The GOP-dominated state legislature in North Carolina failed to repeal the “bathroom bill”—HB2—which requires use of public restrooms and locker rooms based on biological sex rather than gender identity, even though the Charlotte City Council, reportedly as part of a deal, voted to repeal part of its anti-discrimination ordinance prohibiting discrimination in the use of restroom/locker room facilities on the basis of gender identity.
Passage of the Charlotte ordinance triggered state Republicans to pass HB2, leading to a national outcry by LGBT advocates and their corporate allies, who announced various boycotts.
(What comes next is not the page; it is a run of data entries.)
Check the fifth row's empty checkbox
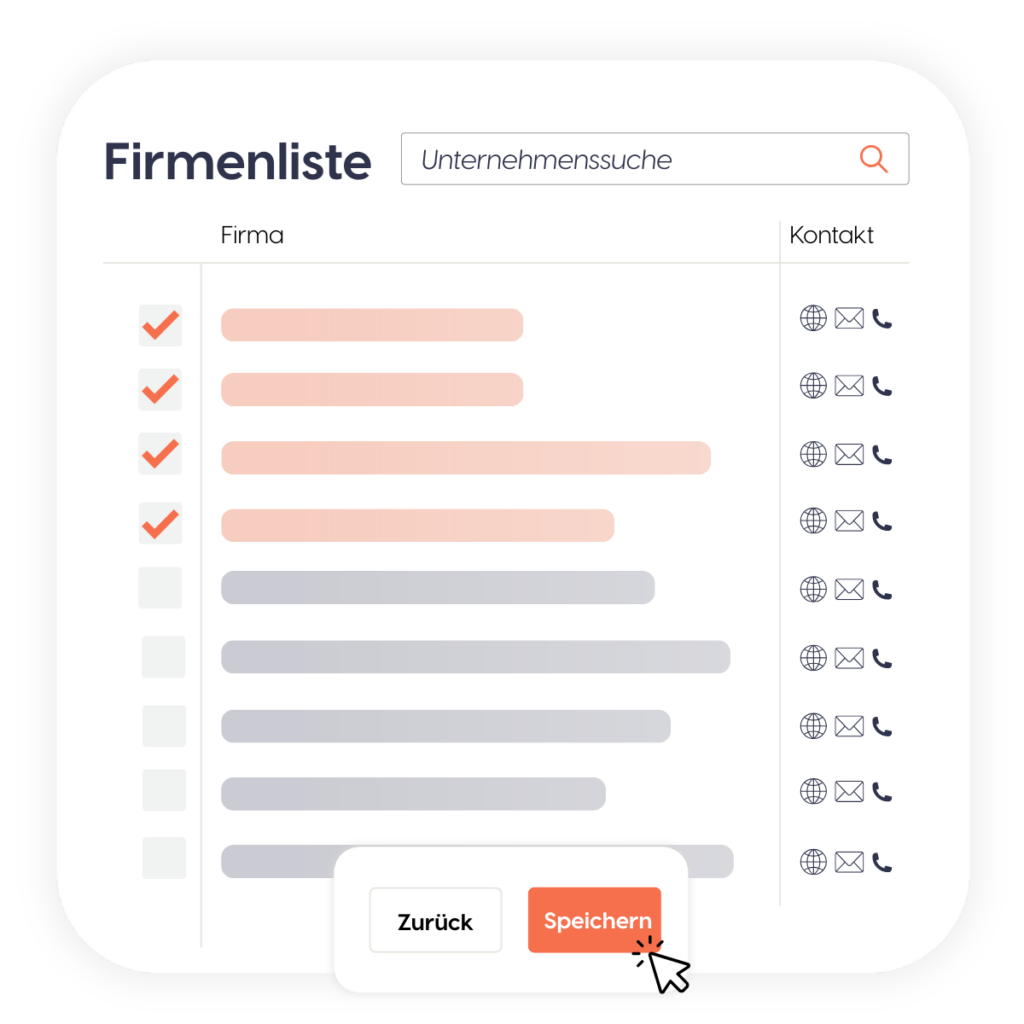This screenshot has width=1024, height=1024. click(x=160, y=588)
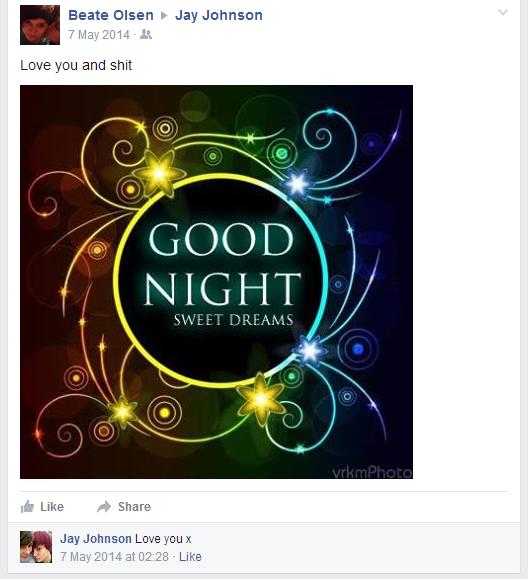Click the Share arrow icon
This screenshot has height=579, width=528.
[104, 507]
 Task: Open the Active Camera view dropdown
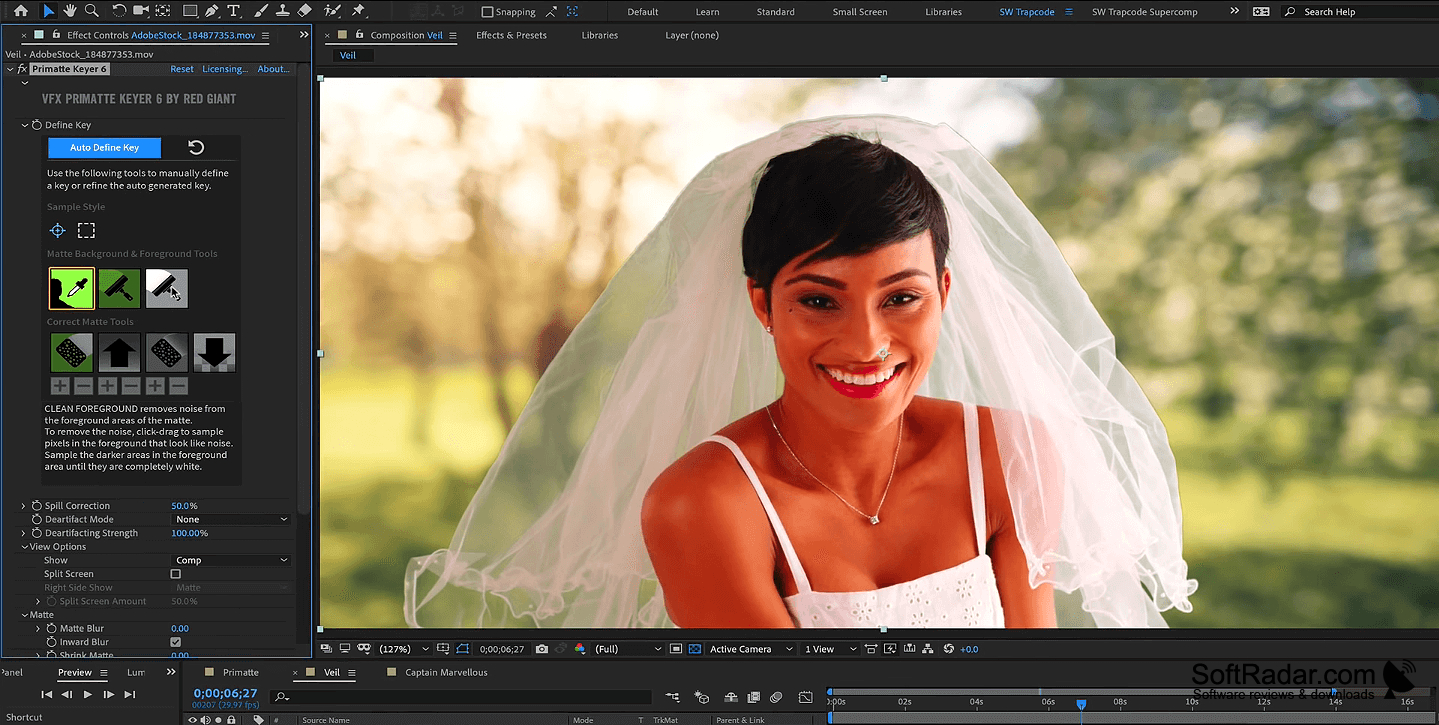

Many GOP legislators were pushed hard by religious right activists to maintain HB2 without revision. On the other hand, some supported a compromise that would have repealed the state law but also put in place what the Washington Post described as “a six-month moratorium on cities passing nondiscrimination ordinances to protect gay and transgender people.” The Washington Times described it as “an amendment that would have prohibited local municipalities from permitting opposite-sex restroom access until a long-term, statewide compromise could be reached—an add-on that helped kill the repeal bill.”
Democratic legislators, following pressure from activists, rejected that compromise, even though their votes, with enough willing Republicans, would have been able to put across a repeal measure containing the amendment.
“It’s clear today that the GOP leadership’s cruelty towards lesbian, gay, bisexual and particularly transgender North Carolinians knows no bounds,” an overheated Chad Griffin, president of the Human Rights Campaign, said in a statement. “For our part, we will continue to fight to defeat all of HB2 and protect North Carolinians no matter what it takes.” In other words, no compromise.
There was distrust all round:
North Carolina Senate Leader Phil Berger, a Republican, said the unwillingness to accept the amendment on the part of Senate Democrats is evidence that Charlotte would have reneged on the compromise and reintroduced its ordinance after the repeal.
A six-month cooling off period doesn’t seem so unreasonable. But as I’ve said before (because it’s true), a great many LGBT-rights activists and social conservative activists have an interest in not settling culture war issues, thereby maintaining the enraged polarization that is so good for partisan political mobilization and fundraising.